When the men returned from Pakistan, some saw a change in them. They were quieter, and several, Alwan and Mosed among them, began going to the mosque many times each day.

“They were virgins in religion, but they had become serious,” said Ali, the young woman.

They wrestled, too, with the economy of this fading steel town. Bethlehem Steel once pumped out 8 million tons of steel each year and employed 24,000 men -- more than the entire population of Lackawanna now. Ward 1, where the men live, is the former company town.

The promise of steelworker jobs drew the first Yemeni immigrants here in the 1920s and 1930s; in the ‘70s, the Arab population exploded. Lackawanna now has about 2,000 citizens of Yemeni descent.

Then the mills shut down in the 1980s.

“There is nothing that comes close to paying what those jobs did,” said Hashem. “A lot of young men are left working from job to job. It’s very frustrating.”

That might work as a description of the work life of the indicted men. Four of the six studied at Erie Community College’s South Campus, taking criminal justice and college survey courses.
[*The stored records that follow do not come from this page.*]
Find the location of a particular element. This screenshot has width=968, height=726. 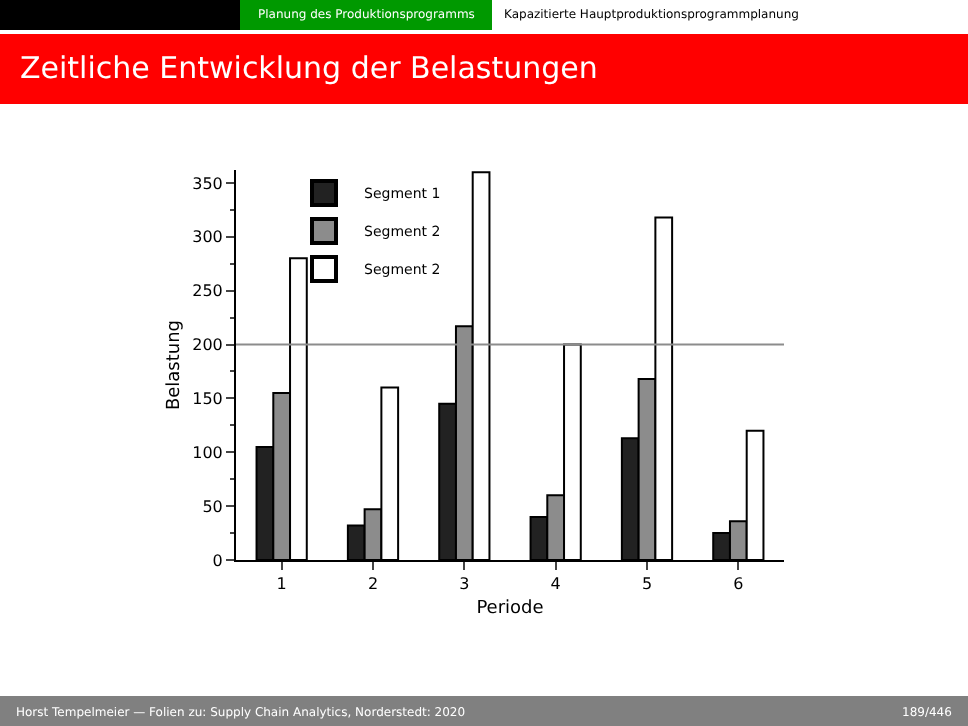

y-tick-label: 0 is located at coordinates (218, 560).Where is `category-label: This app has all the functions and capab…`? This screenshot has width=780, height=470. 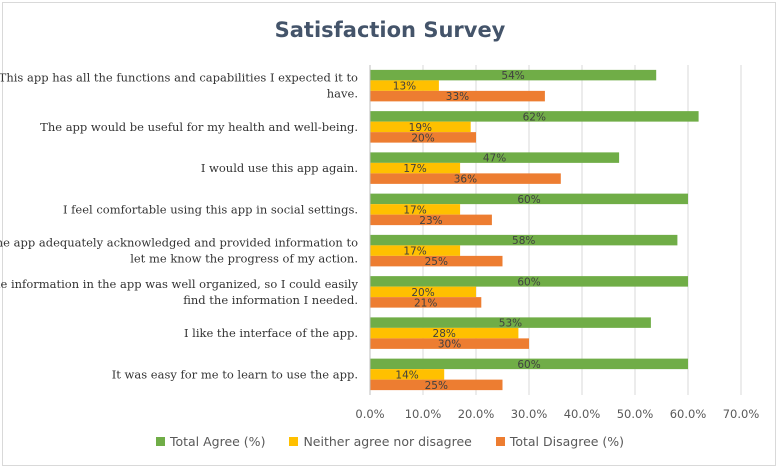
category-label: This app has all the functions and capab… is located at coordinates (179, 86).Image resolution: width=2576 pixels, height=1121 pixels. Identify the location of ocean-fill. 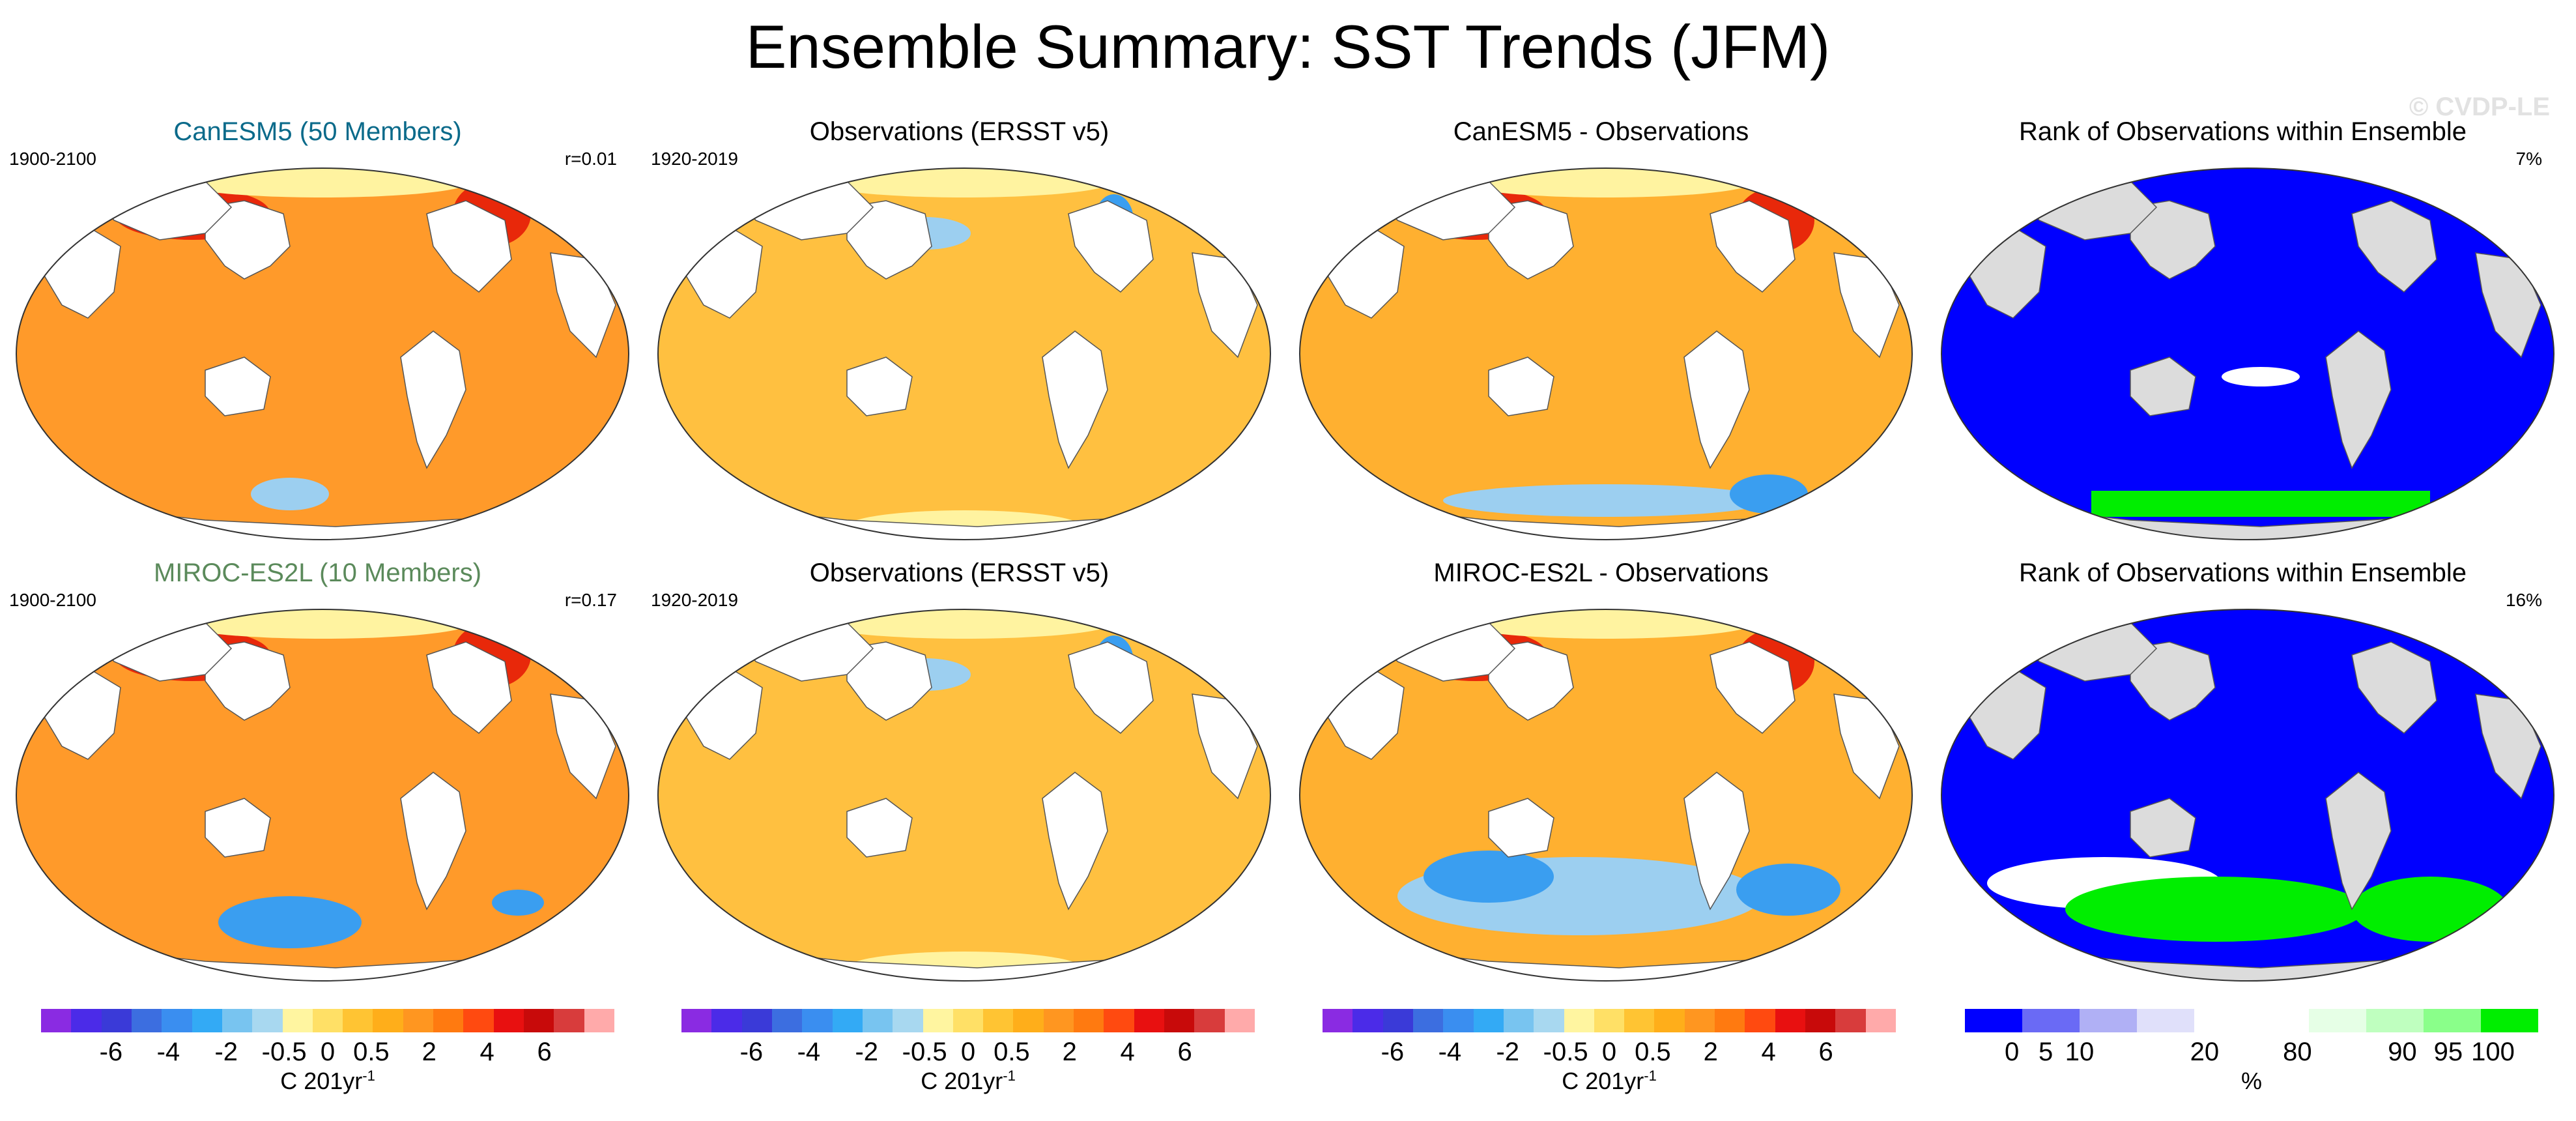
(322, 354).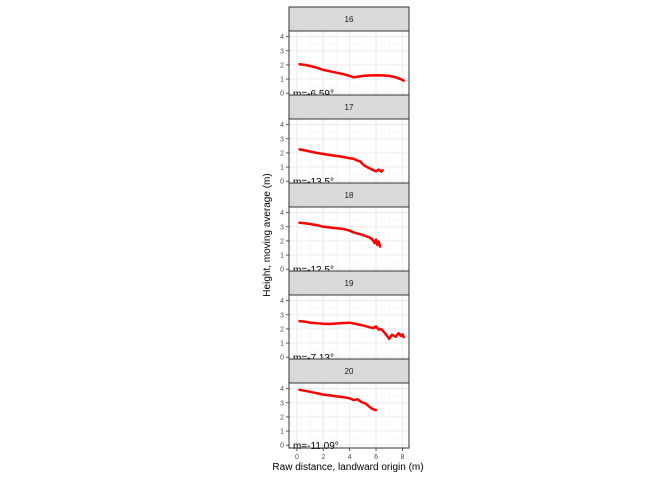 The image size is (672, 480). I want to click on x-axis-title: Raw distance, landward origin (m), so click(348, 468).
Only Sahim Alwan, described by the FBI as a leader of the group, graduated, with a 2.5 grade point average and a degree in criminal justice. He excelled in classes such as deviant behavior and criminal investigations, but failed gym.

“He was either an A or an F student,” said Lance Konkle, director of public relations for Erie Community College’s South Campus.

Alwan worked until this past weekend as a security guard at the Iroquois Job Corps Center in Medina, N.Y. He was placed on unpaid leave after his arrest. The other men seemed to have moved from one relatively low-paying job to another, selling cars or satellite dishes.

There are suggestions, too, of ethnic tensions in Lackawanna. After Sept. 11, the Buffalo News, by chance, interviewed Alwan. He said he had been attacked by seven men during the Persian Gulf War in 1991, and even now, he said, “When I’m at a red light, people look at me.”

In the end, no one knows what to make of the charges. Their friends study the federal papers and draw hope from the details; they note that the men did not complete their seven-week training course at the camp in Afghanistan.

“They were the kind of guys, if they drove over an animal on the highway they’d stop and give it CPR,” said Sam Hussein. “These boys wouldn’t know how to kill anyone.”

Which is not to say that no one is visited by doubt about their innocence. Superintendent Hashem recalls that at the meeting one of the uncles of the young men took him aside.

“He told me that he would swear that his nephew could do nothing like this,” Hashem said. “But he said that if his nephew did this by some chance, he belonged in jail.”